Non loin de Tombouctou tombé sous la coupe des jihadistes, le touareg Kidane et sa famille vivent paisiblement, nichés dans les dunes. Mais un événement tragique va les forcer à subir l'islam intransigeant de ces étrangers sans pitié.
"Timbuktu", qui sort mercredi, est signé du réalisateur mauritanien Abderrahmane Sissako. Seul film africain en compétition officielle à Cannes, il n'avait obtenu "que" le Prix du jury oecuménique mais avait enchanté la critique, par sa force et ses scènes tour à tour lyriques, tendres, brutales ou désespérées. Et parfois teintées d'un humour de l'absurde.
Le scénario est inspiré de faits réels: Tombouctou a bien été occupé pendant près d'un an en 2012 par Al-Qaïda au Maghreb islamique (Aqmi) et Ansar Dine (Défenseurs de l'islam), qui ont laissé de profondes cicatrices - amputations, coups de fouet aux couples "illégitimes", aux fumeurs, brimades et humiliations - avant d'en être délogés par les forces françaises début 2013 via l'opération Serval.
Tombouctou, ville morte. Dans les rues de la ville ocre, baignées de la lumière du désert, des jihadistes armés d'AK-47 parlant l'arabe font régner la terreur: cigarettes et musique interdites, plus de football, gants, chaussettes et voile obligatoires pour les femmes, mariages forcés
Pour les habitants, des musulmans vivant en paix, le choc est rude.
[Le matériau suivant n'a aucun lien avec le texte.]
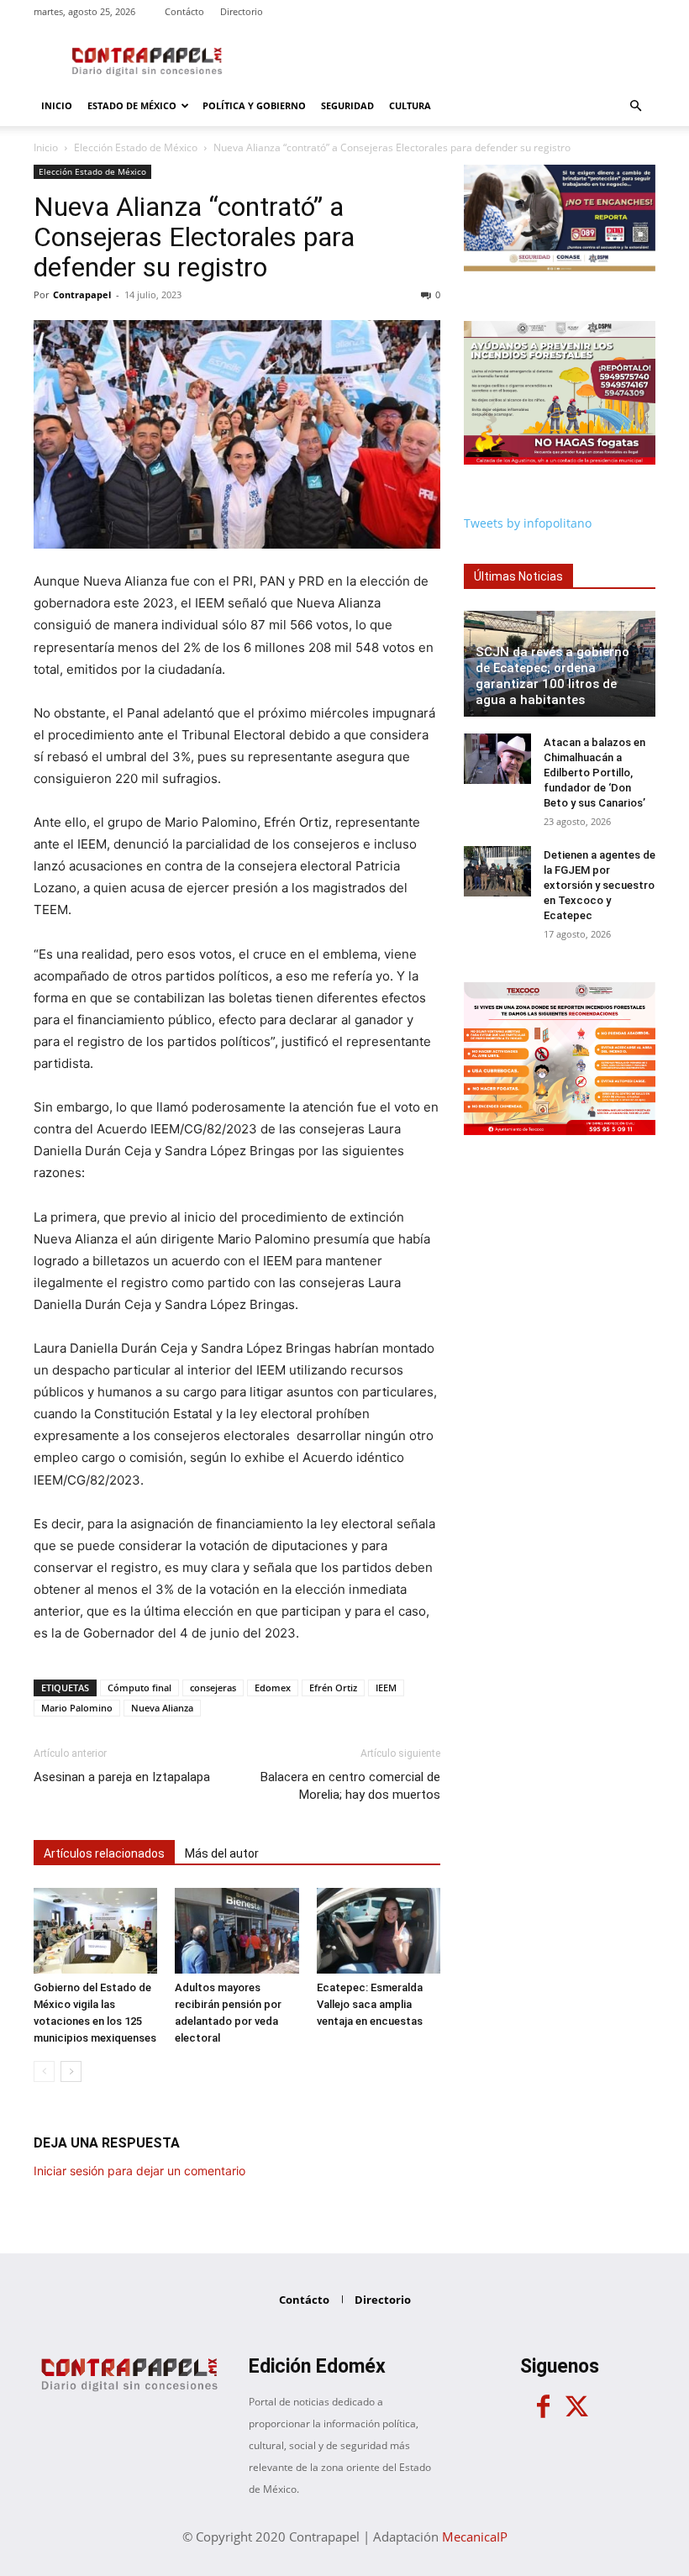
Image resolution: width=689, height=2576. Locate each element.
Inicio (56, 105)
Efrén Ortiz (333, 1687)
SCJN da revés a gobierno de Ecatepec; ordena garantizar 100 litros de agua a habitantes (552, 675)
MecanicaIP (475, 2536)
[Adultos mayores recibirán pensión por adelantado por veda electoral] (236, 1930)
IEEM (386, 1687)
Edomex (273, 1687)
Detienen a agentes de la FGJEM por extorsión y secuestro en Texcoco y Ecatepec (599, 885)
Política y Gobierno (254, 105)
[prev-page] (44, 2071)
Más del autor (222, 1853)
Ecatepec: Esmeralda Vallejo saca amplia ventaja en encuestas (370, 2004)
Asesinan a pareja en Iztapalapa (122, 1777)
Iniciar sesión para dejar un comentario (139, 2170)
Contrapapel (82, 294)
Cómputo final (139, 1687)
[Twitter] (576, 2407)
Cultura (410, 105)
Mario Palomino (77, 1707)
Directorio (241, 11)
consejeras (213, 1687)
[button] (635, 106)
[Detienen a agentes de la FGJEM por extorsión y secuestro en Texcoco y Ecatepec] (497, 871)
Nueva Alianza (162, 1707)
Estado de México (131, 105)
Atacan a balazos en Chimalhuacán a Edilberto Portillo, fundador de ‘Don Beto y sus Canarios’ (594, 772)
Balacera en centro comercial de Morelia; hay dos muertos (350, 1785)
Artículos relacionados (104, 1853)
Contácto (184, 11)
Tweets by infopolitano (528, 523)
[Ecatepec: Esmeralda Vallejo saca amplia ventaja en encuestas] (378, 1930)
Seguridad (347, 105)
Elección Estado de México (135, 147)
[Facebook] (542, 2407)
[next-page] (71, 2071)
D'autant que les nouvelles règles édictées par ces hommes parlant l'arabe frôlent souvent l'absurde.
"Comment veux-tu que j'arrose mes poissons si je porte des gants ?", s'exaspère une vendeuse sur le marché, qui tient tête aux nouveaux hommes en armes.
- 'Combat silencieux' -
Dans une autre scène savoureuse, une patrouille de nuit traque de la musique qui s'élève d'un foyer, comme on chercherait un ennemi. Les combattants se rendent finalement compte qu'il s'agit de "louanges à Dieu et son prophète" "Je les arrête quand même ?", demande au chef, par téléphone, une jeune recrue.
D'autres, qui parlent entre eux de Zidane et Messi avec passion, condamnent quelques heures plus tard un jeune homme à 20 coups de fouet pour avoir joué au football. Les jeunes gens optent alors pour un match sans ballon, que le cinéaste filme comme un ballet classique.
Pour les offenses jugées plus graves, c'est la mort. "Où est le pardon, la clémence ? Où est Dieu dans tout ça ?", interpelle en vain l'imam local.
A l'écart de cette folie, sous leur tente en plein désert, Kidane (Ibrahim Ahmed), sa femme Satima (Toulou Kiki) et leur fille Toya vivent heureux en compagnie d'Issan, le petit garçon qui garde leur bétail.
Mais leur destin bascule quand un pêcheur voisin tue une des vaches de la famille. Kidane, en colère, commet l'irréparable et tombe entre les mains des jihadistes
Un fait divers survenu au Mali a décidé le réalisateur à écrire "Timbuktu", tourné dans la ville-oasis mauritanienne de Oualata, inscrite au patrimoine mondial de l'Unesco.
"L'élément déclencheur a été la lapidation d'un couple non marié dans un village au nord du Mali" en juillet 2012, explique Abderrahmane Sissako. "Leur mise à mort fut diffusée sur internet et cette atrocité innommable s'est produite dans l'indifférence totale des médias et du monde".
Évoquant les autres sources d'inspiration de son film, Abderrahmane Sissako avait déclaré à Cannes, la voix cassée par l'émotion: "Je pleure à la place de ceux qui ont vécu cette réelle souffrance".
"Le vrai courage, c'est ceux qui ont vécu un combat silencieux. Tombouctou n'a pas été libérée par Serval. La vraie libération, c'est ceux qui chantaient au quotidien dans leur tête une musique qu'on leur avait interdite, ceux qui jouaient au foot sans ballon."